◆ **What to work on**
Scan the records for lines holding "each". Say how many there are and give nothing else.

*** Data records ***

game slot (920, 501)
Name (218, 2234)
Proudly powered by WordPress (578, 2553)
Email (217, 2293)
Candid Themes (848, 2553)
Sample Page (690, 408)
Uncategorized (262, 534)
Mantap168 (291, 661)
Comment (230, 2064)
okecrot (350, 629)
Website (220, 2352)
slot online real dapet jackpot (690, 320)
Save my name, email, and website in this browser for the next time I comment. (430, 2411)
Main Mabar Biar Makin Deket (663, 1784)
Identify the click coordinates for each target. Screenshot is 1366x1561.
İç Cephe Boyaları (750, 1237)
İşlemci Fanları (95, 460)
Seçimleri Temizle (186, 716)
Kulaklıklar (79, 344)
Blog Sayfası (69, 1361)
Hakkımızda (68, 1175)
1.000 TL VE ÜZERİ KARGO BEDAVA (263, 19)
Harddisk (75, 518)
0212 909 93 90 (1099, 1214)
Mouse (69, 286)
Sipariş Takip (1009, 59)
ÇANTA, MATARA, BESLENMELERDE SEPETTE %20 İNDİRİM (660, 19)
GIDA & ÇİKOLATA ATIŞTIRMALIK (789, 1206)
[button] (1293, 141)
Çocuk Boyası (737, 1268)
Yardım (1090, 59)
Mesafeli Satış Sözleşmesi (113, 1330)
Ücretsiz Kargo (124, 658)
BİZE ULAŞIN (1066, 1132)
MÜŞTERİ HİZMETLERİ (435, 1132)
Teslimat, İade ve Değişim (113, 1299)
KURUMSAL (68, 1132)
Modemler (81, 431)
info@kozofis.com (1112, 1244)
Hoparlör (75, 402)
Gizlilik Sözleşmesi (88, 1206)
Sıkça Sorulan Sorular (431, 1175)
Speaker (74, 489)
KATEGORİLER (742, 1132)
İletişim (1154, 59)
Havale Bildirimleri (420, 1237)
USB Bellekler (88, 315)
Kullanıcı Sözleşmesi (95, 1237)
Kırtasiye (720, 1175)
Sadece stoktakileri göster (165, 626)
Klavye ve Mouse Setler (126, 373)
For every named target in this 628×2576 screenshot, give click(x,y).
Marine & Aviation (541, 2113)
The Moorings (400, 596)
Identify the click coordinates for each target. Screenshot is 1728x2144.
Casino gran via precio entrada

*** End of Data records ***

◆ **Answer**
2